The way Lanie sees it is that she deals with enough already. She has a lot of self-esteem problems, some justified, some not so. There’s a lot of walls Luke has to knock down before finding the real Lanie.

I can’t say much more!

Other than I loved Lanie and Luke’s story. Although I would say it leans more towards sweet romance, the sexual tension is hot, hot! And there is a sex scene! It’s pretty romantic for you luva-luvas out there. 😉 Oh, and make sure you got your chocolate fix handy! Lots of good treats mentioned in this book… -drool-

BTW, props to the author(s) for the beginning of this book. A terrifically hilarious opening! Just one more reason to pick up Sweet Gone South. Make sure to pick up the box set of all 5 novellas — much cheaper than getting those books separately.

My verdict:

(5 stars)

BOOK REVIEW (83): Lovesick Japan

Lovesick Japan
When I picked up this book I was frightened by what lie between the fun book covering.
I liked the idea of exploring actual court cases in Japan with the theme of love and marital discord, but would the details of the cases be too graphic?

Luckily my fear was unfounded.

Mark D. West’s Lovesick in Japan doesn’t focus on disgusting details. I mean, some of the cases are mentally and emotionally disturbing, but no mention of sacred male parts being cut off and fed to the dogs. And definitely no pictures from the crime scenes.

This nonfiction title focusing on the cultural distinctions of the theme of love, sex and marriage in Japan, as opposed to the author’s native U.S. soil. And particularly how these subjects colour the judgments of Japanese judges.

There are a chock-load of cases divided into the three broad subjects, but a lot of it also is intertwined. For instance, sex can be part of love/extramarital affairs but marriages and divorce cases as well.

It wasn’t a terrible read. A little dry sometimes with law jargon, but the author offers a lot of breaks with plenty case material and that kept me awake. Considering I had very little expectations going in, other then I expected to learn more about the Japanese law system and philosophies about concupiscence, marriage and divorce, as well as child-rearing and family structures.

I got a sense of that. Maybe not an entire picture, but enough of a taste to want to further develop this with complementary texts on similar subjects.
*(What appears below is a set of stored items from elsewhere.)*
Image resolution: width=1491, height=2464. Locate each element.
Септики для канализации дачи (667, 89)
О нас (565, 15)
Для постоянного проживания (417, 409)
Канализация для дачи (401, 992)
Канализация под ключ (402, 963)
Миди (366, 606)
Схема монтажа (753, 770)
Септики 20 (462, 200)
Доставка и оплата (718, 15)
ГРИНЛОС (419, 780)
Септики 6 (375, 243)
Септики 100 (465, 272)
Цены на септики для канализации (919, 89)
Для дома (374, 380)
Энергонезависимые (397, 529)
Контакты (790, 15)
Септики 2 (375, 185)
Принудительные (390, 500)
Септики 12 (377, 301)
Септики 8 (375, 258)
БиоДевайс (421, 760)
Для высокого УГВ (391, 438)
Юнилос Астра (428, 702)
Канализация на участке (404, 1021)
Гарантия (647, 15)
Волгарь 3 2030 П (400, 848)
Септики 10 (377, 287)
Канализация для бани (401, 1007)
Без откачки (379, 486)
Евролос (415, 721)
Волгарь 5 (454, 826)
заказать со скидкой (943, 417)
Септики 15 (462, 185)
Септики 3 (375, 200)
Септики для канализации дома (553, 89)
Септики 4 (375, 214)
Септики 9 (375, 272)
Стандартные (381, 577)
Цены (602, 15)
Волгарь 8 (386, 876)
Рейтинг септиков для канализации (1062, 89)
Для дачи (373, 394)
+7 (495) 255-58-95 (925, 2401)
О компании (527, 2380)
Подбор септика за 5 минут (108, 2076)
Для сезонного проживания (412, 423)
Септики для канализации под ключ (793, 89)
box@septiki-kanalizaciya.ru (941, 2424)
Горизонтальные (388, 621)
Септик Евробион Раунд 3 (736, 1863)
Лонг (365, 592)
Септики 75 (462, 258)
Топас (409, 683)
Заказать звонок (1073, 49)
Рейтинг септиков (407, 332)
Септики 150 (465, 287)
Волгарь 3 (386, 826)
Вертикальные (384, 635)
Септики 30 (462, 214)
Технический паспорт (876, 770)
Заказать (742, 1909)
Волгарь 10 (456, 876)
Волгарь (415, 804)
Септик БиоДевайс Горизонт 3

One thing I would have liked is an updated version of this title, even though it was published recently enough in 2011. The problem was Mark West stretched to find cases. He used a lot of older cases; sometimes 20-30 years ago, sometimes even longer (the oldest being sometime during WWII after West and East clashed in a big way).

If you’re a neophyte on the topic of Japanese courts and the theme of a “Japanese-styled love, sex, and marriage”, then pick up Lovesick Japan.